Further concerns over close U.S. partnerships with forces carrying out human rights abuses remain, namely focused on UAE and Saudi partners in Yemen. “We’re worried about proxy detentions and proxy interrogations,” Pitter said. The U.S., for example, has interrogated people in facilities in Yemen where there have been documented cases of torture by the UAE and Saudis. The U.S. claims to not know about these cases, according to HRW. When the organization released its report detailing the U.S.’s use of these facilities in Yemen, Senators John McCain and Jack Reed sent a letter to Defense Secretary James Mattis asking for an investigation. The explanation they received is currently classified, but HRW is advocating to have it made public.

Protests in Washington, D.C., over the Muslim Ban // Creative Commons

“One thing we’re doing more of now is pressing other governments to press the U.S.” Pitter said, responding to a question during the event. “In order for the U.S. to carry out its work abroad, particularly in foreign policy and military operations, it requires the cooperation of other governments. HRW has always had a strong U.N. team, but we operate in that forum more aggressively now.” For instance, HRW built strong alliances with countries like Canada and the Netherlands to push the U.N. Human Rights Council to establish an international inquiry on war crimes in Yemen, against Saudi objections.

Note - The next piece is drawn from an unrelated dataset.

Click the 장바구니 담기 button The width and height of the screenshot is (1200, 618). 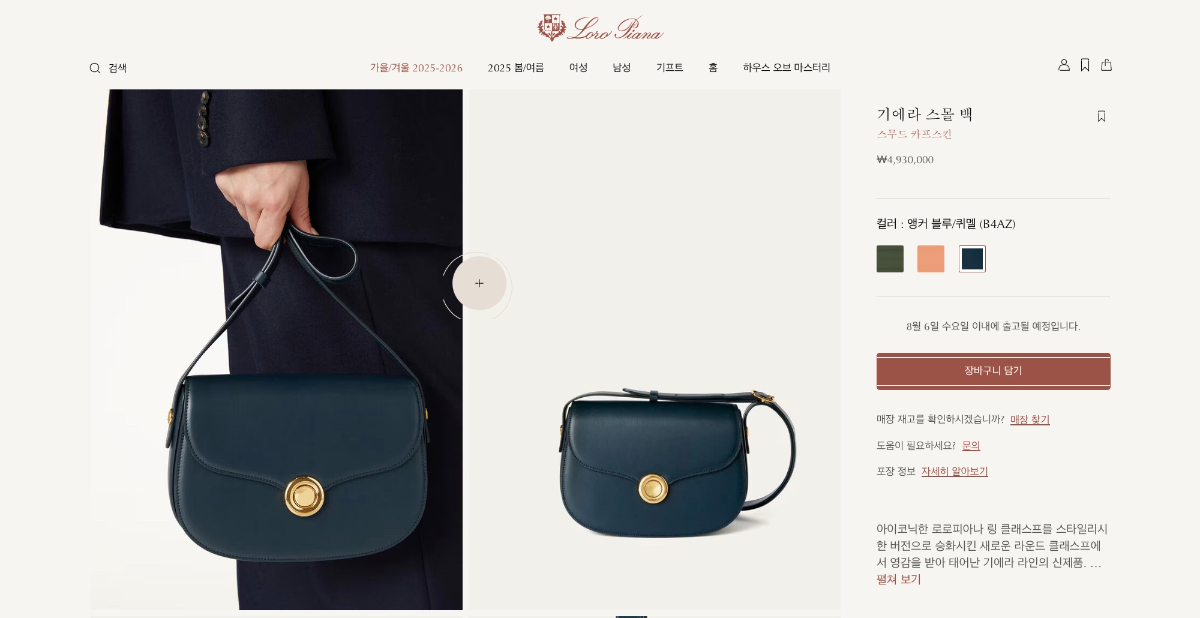click(x=993, y=371)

The talk emphasized that part of the frustration of the human rights community is that many of the policies laid out by the Obama administration have expanded and are being more aggressively enforced, including large-scale surveillance by the FBI of Muslim communities and immigration deportations. As for the Muslim Ban, arguably Trump’s most controversial executive order at this point in his presidency, there is a larger role for the courts to play in protecting human rights. “The courts from Hawaii to Maryland have recognized that counterterrorism is not a justification for the ban. Even Homeland Security has said that country of citizenship is not a reliable indicator of terrorist activity,” Pitter said. “The government can carry out counterterrorism initiatives without violating the rights of a specific religious or ethnic group. Policies like the Muslim Ban are actually counter to security because they generate anger and hostility toward the U.S.”

There has been strong pushback from the Departments of Defense and Justice and the State Department against some of Trump’s controversial security policies. The DOD and DOJ, for instance, have pushed back against expanding Guantanamo, which currently holds 41 people, only 7 of whom have been charged, while the DOJ has pushed for the use of federal prosecution over military commissions. The CIA and State Department, likewise, have also warned against the floated policy proposal to designate the Muslim Brotherhood a terrorist organization, arguing that it doesn’t make sense from a foreign policy perspective.

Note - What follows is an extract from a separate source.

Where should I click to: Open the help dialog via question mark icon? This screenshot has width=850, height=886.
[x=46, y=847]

Pitter ended her talk by focusing on the positive. “This administration has emboldened voices that were silent before. The administration has legitimized discrimination and animus toward minority groups, but at the same time, this has mobilized the human rights movement and engaged communities that weren’t engaged before,” she said. “It’s both a threat and an opportunity to promote respect for human rights, due process, and the fairness of the justice system.”

Genevieve Zingg is currently pursuing her Master’s degree in Human Rights Studies at Columbia University, focusing on human rights in the context of armed conflict, counterterrorism and national security. She is interested in refugees and migration, foreign policy and international politics, international criminal and humanitarian law, and intersectional issues of race and gender. She holds a B.A. (Hons.) from the University of Toronto and has professional experience working in Geneva, Athens, Paris, Brussels and Toronto. Connect with her on Twitter @GenZingg. She is a blog writer for RightsViews.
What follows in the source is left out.